__ACTIVITY 1__.
Does the notebook excerpt on LLM prompting support each statement? (a) The first loop goes through 10 conversations. (b) The structured-output function sets the temperature to 1. (c) The progress message works well in Colab. Answer yes or no for each, and quote the deciding words from the excerpt.
__ACTIVITY 2__.
Reproduce word for word everything in the notebook excerpt on LLM prompting from "## Using structured output with a" down to "the model's reasoning.".

PROVIDED PASSAGE START

Voila! You have your first successful prompting interaction with the API of a large language model!

## Working with multiple prompts
Next, we are going beyond a single prompt. Instead, we will work with **multiple prompts** at the same time!

Run a for loop through all the 10 conversations.

In [None]:
# initialize output list
responses <- list()

for (i in 1:10) {
  # extract current conversation and id
  current_convo <- df |> slice(i) |> pull("conversation")
  current_id    <- df |> slice(i) |> pull("id")

  # get response from llm
  response <- call_openai_api(
    system_prompt = system_prompt,
    user_prompt   = current_convo
  )

  # assign to output list
  responses[[current_id]] <- response

  # report progress (does not work well in colab)
  message(sprintf("%d/10 completed", i))
}

Let's inspect the responses!

In [None]:
cat(responses[[2]])

## Using structured output with a single prompt

To force the LLM to produce outputs in formats specified by you, you need to use the `$extract_data()` method instead of the `$chat` method.

Below, we define our desired output format as:
- "reasoning": a string that provides the model's reasoning.
- "specificity_score": an integer (either 0, 1 or 2) reflecting the specificity of a conversation.

In [None]:
output_structure <- type_object(
  specificity_score = type_integer("The specificity score of the entire conversation on a scale of 0, 1 and 2."),
  reasoning = type_string("Your reasoning process.")
)

call_openai_api_structured <- function(system_prompt, user_prompt) {
  chat <- chat_openai(
    model = "gpt-4o-mini",
    system_prompt = system_prompt,
    api_args = list(temperature = 0,
                    max_tokens = 1000,
                    seed = 42),
    echo = "none" #suppress the output from being printed
  )
  response <- chat$chat_structured(user_prompt, type = output_structure)
  return(response)
}

Try with a single prompt request.

In [None]:
structured_response = call_openai_api_structured(system_prompt, df[["conversation"]][1])
print(structured_response)

## Using structured output with muitiple prompts

Being able to work with multiple prompts at the same time and obtain structured output will save you a substantial amount of time in research projects!

In [None]:
structured_responses <- list()
for (i in 1:10) {
  # extract current conversation and id
  current_convo <- df |> slice(i) |> pull("conversation")
  current_id    <- df |> slice(i) |> pull("id")

  # get response from llm
  response <- call_openai_api_structured(
    system_prompt = system_prompt,
    user_prompt   = current_convo
  )

PROVIDED PASSAGE END
SUPPLIED INFORMATION START

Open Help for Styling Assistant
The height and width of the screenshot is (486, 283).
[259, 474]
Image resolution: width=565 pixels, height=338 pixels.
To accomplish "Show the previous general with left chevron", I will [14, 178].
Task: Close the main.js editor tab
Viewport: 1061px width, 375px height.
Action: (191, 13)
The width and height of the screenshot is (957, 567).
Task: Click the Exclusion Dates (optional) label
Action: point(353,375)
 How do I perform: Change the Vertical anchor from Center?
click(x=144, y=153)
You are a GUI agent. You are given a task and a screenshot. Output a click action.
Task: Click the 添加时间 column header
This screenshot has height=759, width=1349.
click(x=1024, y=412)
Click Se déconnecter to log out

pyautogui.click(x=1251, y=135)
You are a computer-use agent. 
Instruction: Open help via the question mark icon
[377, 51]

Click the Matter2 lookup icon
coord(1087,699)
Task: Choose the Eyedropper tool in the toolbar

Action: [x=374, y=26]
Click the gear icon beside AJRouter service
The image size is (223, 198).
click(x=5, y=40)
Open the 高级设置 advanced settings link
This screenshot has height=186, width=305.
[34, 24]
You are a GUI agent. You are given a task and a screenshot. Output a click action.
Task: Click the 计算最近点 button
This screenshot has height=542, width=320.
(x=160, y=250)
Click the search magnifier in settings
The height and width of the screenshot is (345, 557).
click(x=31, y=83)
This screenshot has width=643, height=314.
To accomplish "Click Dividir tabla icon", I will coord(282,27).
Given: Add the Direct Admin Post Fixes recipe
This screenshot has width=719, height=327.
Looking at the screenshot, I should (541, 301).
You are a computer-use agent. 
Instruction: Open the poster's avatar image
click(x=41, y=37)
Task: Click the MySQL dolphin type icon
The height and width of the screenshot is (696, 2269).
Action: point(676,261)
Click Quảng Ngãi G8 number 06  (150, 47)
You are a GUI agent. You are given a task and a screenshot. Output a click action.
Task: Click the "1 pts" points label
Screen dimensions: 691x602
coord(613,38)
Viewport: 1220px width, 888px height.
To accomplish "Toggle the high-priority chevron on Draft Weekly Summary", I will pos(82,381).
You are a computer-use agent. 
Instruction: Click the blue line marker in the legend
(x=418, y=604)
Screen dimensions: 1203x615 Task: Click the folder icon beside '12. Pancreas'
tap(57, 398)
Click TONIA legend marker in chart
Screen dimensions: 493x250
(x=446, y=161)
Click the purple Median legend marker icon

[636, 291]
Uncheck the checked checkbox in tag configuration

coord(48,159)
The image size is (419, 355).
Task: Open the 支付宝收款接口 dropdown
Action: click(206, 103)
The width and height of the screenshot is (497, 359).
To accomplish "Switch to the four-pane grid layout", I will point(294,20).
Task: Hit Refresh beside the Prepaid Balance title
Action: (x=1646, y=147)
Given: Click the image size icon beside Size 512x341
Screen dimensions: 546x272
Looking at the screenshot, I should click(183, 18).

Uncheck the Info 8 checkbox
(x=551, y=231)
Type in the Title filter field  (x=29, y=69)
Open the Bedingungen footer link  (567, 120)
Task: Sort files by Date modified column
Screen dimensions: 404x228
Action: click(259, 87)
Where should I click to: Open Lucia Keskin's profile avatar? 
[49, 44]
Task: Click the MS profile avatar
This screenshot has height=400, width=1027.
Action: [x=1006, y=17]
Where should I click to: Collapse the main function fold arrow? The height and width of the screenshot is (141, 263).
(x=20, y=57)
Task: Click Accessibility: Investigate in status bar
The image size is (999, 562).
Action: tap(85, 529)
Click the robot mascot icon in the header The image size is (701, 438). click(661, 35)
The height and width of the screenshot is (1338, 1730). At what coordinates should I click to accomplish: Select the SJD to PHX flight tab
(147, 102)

SUPPLIED INFORMATION END

__RESPONSE 1__.
(a) Yes: "Run a for loop through all the 10 conversations."
(b) No: "temperature = 0"
(c) No: "(does not work well in colab)"

__RESPONSE 2__.
## Using structured output with a single prompt

To force the LLM to produce outputs in formats specified by you, you need to use the `$extract_data()` method instead of the `$chat` method.

Below, we define our desired output format as:
- "reasoning": a string that provides the model's reasoning.